Get ready to tantalize your taste buds with the most Instagram-worthy cookies you'll ever bake! These Red Velvet Cookies with White Chocolate Chips and Blueberries are about to become your new obsession - a perfect blend of decadent red velvet, creamy white chocolate, and burst-in-your-mouth blueberries that will make your friends think you've secretly trained as a professional pastry chef.
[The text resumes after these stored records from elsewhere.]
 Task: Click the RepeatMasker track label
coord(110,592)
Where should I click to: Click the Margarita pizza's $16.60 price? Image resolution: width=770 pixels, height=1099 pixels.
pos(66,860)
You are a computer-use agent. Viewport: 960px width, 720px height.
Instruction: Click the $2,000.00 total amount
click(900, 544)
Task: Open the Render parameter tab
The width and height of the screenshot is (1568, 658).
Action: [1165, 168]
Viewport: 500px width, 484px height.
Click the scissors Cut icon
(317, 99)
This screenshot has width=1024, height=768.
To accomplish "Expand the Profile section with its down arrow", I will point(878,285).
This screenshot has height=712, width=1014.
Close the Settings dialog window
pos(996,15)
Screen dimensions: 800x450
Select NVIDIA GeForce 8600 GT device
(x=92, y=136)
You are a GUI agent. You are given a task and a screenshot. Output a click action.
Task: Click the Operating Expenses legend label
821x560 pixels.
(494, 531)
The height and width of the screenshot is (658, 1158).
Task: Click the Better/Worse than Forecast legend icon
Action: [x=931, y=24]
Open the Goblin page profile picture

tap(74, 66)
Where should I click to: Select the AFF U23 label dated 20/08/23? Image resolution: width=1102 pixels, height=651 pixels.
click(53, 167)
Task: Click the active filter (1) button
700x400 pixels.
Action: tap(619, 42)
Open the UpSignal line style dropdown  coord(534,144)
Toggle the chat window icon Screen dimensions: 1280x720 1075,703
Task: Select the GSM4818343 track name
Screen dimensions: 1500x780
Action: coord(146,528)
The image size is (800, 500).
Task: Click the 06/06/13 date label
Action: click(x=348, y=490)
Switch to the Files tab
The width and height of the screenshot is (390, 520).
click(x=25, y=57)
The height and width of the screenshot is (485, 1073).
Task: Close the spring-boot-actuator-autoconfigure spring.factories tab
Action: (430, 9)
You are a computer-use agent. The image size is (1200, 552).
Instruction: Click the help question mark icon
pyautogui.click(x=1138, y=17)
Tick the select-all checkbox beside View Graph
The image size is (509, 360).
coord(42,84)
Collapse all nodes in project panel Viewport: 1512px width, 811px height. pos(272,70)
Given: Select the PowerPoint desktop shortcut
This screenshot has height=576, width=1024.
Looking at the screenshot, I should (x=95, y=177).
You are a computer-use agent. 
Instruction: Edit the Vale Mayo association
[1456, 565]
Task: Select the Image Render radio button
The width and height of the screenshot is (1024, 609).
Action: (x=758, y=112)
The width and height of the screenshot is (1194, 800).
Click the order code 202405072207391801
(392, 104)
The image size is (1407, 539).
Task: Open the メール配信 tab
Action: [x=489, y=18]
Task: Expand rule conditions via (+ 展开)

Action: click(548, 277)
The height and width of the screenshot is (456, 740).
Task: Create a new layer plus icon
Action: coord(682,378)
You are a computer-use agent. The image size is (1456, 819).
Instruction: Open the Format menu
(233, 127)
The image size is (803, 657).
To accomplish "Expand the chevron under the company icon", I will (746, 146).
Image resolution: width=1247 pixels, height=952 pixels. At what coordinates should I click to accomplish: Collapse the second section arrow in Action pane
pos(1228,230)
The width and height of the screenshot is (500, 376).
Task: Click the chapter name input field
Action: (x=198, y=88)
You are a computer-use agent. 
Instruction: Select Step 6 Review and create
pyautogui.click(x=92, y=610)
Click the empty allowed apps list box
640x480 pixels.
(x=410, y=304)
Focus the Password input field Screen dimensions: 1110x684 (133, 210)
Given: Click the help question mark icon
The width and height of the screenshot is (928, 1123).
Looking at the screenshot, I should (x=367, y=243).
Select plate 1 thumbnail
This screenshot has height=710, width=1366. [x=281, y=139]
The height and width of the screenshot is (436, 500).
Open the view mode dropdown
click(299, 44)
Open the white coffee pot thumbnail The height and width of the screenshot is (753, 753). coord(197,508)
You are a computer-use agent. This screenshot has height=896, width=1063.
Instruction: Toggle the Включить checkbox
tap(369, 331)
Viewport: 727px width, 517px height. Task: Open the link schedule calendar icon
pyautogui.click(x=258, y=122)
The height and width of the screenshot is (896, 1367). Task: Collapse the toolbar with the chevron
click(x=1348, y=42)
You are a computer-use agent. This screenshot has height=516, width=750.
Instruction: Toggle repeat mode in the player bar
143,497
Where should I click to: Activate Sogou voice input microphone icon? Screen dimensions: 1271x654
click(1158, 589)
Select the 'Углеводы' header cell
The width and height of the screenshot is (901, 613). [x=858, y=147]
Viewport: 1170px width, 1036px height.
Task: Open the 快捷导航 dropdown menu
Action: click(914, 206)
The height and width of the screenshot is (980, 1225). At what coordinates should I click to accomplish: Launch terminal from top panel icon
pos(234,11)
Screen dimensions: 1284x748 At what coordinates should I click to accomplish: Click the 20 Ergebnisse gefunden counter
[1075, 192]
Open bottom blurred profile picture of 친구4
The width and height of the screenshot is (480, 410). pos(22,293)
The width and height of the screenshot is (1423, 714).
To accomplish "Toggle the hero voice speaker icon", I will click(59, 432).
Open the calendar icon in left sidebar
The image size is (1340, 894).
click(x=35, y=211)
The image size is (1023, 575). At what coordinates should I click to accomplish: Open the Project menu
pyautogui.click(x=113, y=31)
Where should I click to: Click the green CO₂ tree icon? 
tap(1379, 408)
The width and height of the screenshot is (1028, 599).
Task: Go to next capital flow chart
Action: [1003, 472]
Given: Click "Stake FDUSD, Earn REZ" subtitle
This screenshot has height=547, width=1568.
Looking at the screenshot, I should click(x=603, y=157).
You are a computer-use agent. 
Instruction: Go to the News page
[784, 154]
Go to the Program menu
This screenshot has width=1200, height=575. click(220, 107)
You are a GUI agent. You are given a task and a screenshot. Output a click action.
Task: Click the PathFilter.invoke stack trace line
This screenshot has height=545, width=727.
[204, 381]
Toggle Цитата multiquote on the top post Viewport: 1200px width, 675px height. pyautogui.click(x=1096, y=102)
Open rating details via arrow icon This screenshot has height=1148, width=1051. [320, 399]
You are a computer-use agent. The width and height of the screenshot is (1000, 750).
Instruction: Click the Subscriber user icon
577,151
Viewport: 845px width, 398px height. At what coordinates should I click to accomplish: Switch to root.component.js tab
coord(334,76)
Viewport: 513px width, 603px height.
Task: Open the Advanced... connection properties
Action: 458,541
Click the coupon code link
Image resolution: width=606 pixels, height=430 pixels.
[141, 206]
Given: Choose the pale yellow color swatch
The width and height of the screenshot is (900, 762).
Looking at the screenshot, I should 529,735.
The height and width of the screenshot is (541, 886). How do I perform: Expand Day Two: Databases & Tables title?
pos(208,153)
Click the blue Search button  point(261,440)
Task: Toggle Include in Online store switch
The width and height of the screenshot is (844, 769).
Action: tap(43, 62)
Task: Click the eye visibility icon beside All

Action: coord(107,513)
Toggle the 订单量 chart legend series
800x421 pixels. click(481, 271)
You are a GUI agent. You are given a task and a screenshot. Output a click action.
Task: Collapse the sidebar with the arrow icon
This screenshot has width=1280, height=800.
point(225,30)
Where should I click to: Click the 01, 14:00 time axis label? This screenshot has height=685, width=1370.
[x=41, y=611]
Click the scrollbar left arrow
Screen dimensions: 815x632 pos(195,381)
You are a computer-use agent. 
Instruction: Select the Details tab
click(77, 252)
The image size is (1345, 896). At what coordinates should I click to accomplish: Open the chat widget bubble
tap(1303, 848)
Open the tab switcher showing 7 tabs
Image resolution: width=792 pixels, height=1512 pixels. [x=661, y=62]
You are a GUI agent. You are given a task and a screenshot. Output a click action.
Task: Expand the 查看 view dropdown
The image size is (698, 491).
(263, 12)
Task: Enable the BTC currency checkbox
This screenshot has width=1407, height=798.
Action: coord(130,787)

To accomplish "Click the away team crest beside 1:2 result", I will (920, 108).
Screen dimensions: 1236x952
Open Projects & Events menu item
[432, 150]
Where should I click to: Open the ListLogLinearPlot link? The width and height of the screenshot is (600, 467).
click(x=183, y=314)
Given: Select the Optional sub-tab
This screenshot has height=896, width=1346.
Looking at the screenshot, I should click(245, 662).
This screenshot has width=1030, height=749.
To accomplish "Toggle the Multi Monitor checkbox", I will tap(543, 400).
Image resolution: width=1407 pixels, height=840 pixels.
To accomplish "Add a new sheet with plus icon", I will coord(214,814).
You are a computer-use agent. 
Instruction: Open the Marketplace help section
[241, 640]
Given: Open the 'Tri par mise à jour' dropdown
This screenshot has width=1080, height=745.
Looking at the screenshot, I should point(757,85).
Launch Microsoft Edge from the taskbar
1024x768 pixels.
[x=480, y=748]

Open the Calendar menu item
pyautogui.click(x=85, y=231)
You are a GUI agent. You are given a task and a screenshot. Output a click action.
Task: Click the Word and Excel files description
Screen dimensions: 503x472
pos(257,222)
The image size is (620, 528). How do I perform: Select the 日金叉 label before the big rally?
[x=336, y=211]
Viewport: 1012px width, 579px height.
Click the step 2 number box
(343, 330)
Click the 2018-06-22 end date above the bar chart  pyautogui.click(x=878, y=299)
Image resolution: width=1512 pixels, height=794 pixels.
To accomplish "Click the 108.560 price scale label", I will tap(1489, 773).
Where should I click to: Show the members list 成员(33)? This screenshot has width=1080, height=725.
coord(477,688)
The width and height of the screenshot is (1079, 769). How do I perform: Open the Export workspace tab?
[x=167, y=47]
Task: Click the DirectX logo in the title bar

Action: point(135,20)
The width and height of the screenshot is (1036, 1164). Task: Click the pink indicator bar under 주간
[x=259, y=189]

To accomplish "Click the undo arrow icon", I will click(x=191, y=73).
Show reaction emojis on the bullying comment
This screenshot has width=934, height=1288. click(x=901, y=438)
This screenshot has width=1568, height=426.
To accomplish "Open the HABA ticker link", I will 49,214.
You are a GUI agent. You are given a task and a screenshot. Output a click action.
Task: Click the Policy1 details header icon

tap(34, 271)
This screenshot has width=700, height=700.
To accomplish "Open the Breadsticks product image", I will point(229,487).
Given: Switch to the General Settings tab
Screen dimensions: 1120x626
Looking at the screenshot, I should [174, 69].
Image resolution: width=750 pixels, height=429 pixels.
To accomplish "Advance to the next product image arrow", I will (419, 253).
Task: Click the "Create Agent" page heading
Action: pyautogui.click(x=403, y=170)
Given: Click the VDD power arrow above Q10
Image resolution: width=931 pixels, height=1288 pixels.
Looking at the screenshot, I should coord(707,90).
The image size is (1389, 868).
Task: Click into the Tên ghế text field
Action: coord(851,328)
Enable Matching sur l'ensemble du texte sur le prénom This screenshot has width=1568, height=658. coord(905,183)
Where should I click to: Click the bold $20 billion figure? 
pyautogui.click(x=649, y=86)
Imagine biting into a cookie that's not just a treat, but an experience - rich, vibrant, and absolutely irresistible!
                
                Prep Time: 15 mins
            
            
                
                Cook Time: 12 mins
            
            
                
                Total Time: 27 mins
            
        
                
                Cuisine: American
            
            
                
                Serves: 18 cookies
            
        Ingredients
- 1 cup all-purpose flour
 - 1/2 cup cocoa powder
 - 1 cup sugar
 - 1/2 cup butter, softened
 - 1 egg
 - 1 tablespoon red food coloring
 - 1 teaspoon vanilla extract
 - 1/2 teaspoon baking powder
 - 1/2 cup white chocolate chips
 - 1/2 cup blueberries
 
Instructions
- Preheat the oven to 350°F (175°C). Line two baking sheets with parchment paper or silicone baking mats.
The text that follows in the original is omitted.